>> Begin Document excerpt

It is no wonder that Sir Toby was obliged to add to his report this
assurance: 'There is not a more discontented people in Christendom.'
It is difficult to conceive how any people in Christendom could be
contented, treated as they were, according to this account, which the
officer of the Government did not deny; for surely no people, in any
Christian country, were ever the victims of such flagrant injustice,
inflicted by a Government which promised to relieve them from the
cruel exactions of their barbarous chiefs--a Government, too, solemnly
pledged to protect them in the unmolested enjoyment of their houses
and lands. How little this policy tended to strengthen the Government
appears from a confession made about the same time by the lord deputy
himself. He wrote: 'The hearts of the Irish are against us: we have
only a handful of men in entertainment so ill paid, that everyone is
out of heart, and our resources so discredited, by borrowing and
not repaying, that we cannot take up 1,000 l. in twenty days, if the
safety of the kingdom depended upon it. The Irish are hopeful of the
return of the fugitives, or invasion from foreign parts.'
But the safety of England, do what she might in the way of oppression,
lay then, as it lay often since, and ever will lie, in the tendency
to division, and the instability of the Celtic character. The Rev. Mr.

>> End Document excerpt
>> Begin Recorded data

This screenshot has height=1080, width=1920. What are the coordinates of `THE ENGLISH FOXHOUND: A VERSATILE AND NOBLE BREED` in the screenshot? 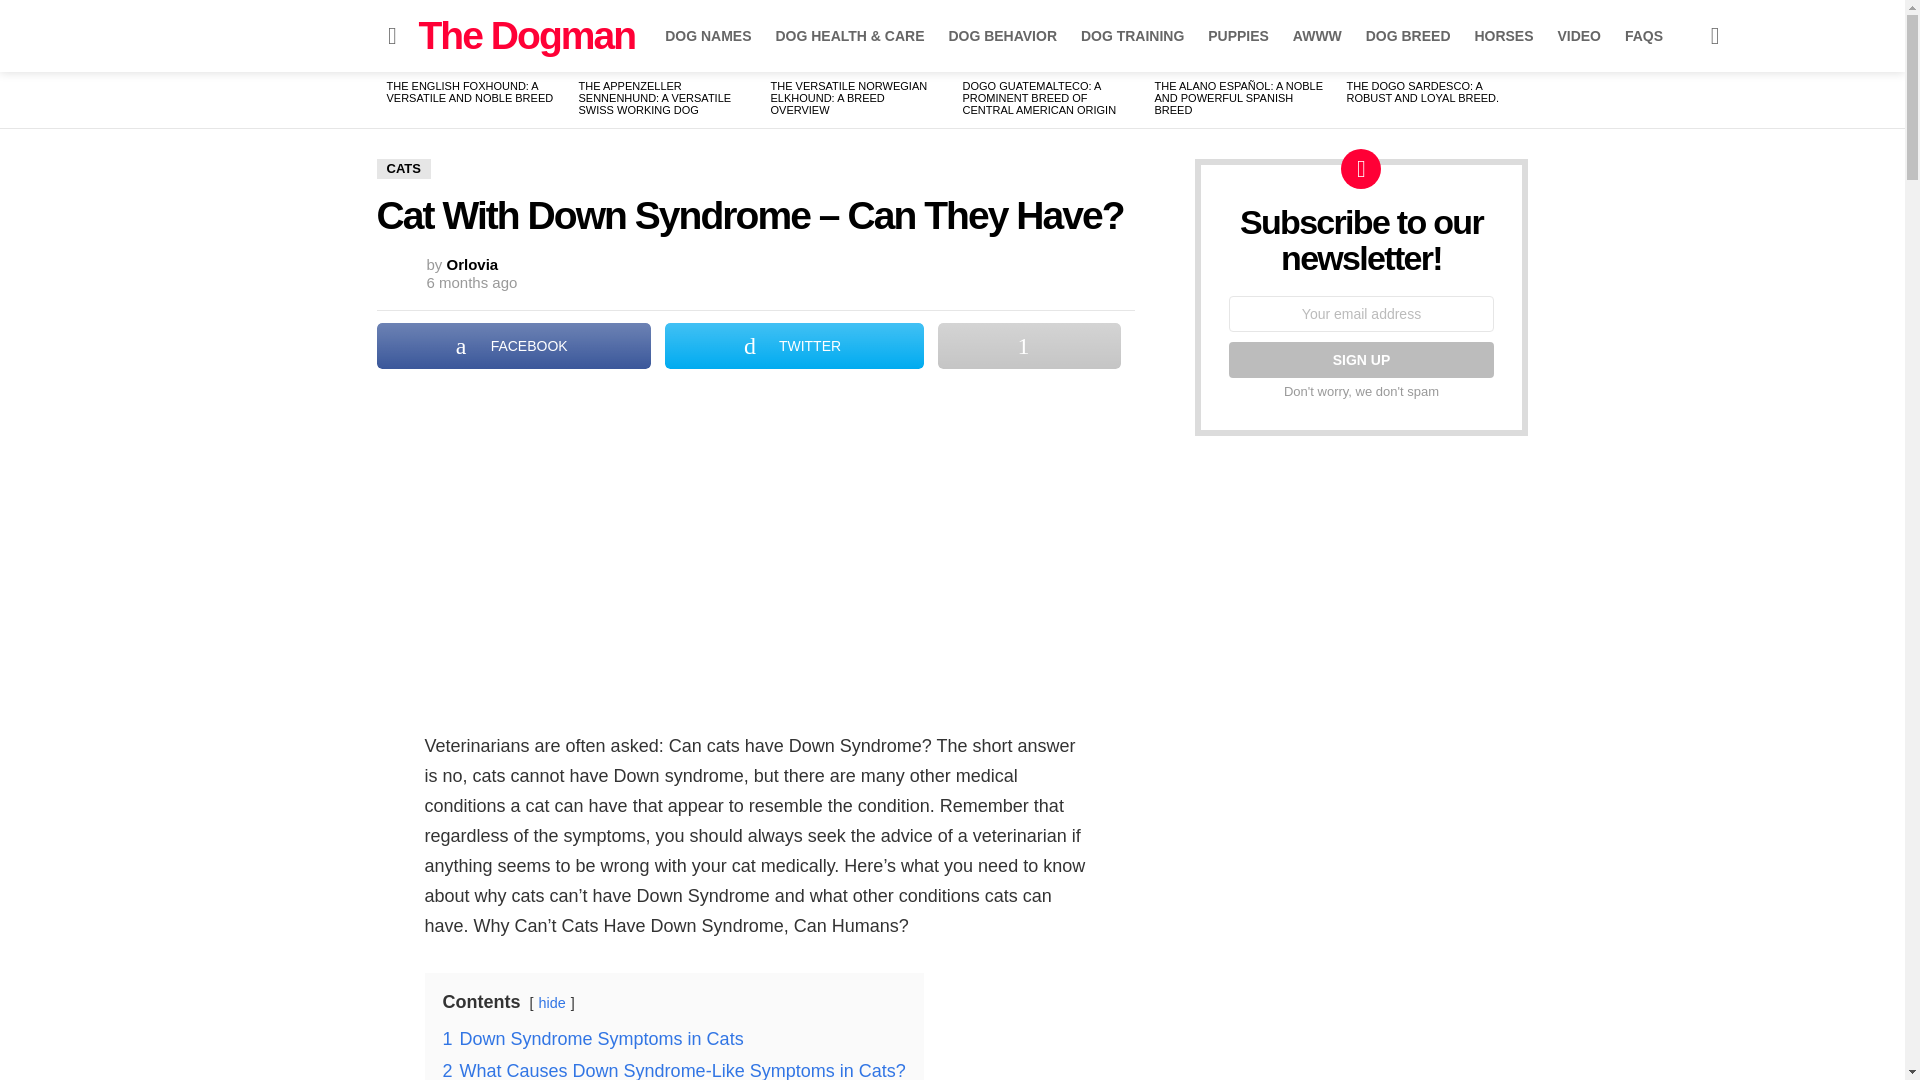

>> End Recorded data

- **Goals**
1. Summarize the passage on English rule in Ireland in two sentences.
2. In the passage on English rule in Ireland, what did the lord deputy say the Irish were hopeful of?
The lines are not needed for what follows.

- **Answers below**
1. Sir Toby reported that there was not a more discontented people in Christendom, and the passage holds that no people in any Christian country suffered such flagrant injustice, coming from a Government that had pledged to protect them in their houses and lands. The lord deputy himself admitted that the hearts of the Irish were against the Government, its few men were ill paid, and its credit was so damaged that it could not raise 1,000 l. in twenty days.

2. They were hopeful of the return of the fugitives or an invasion from foreign parts.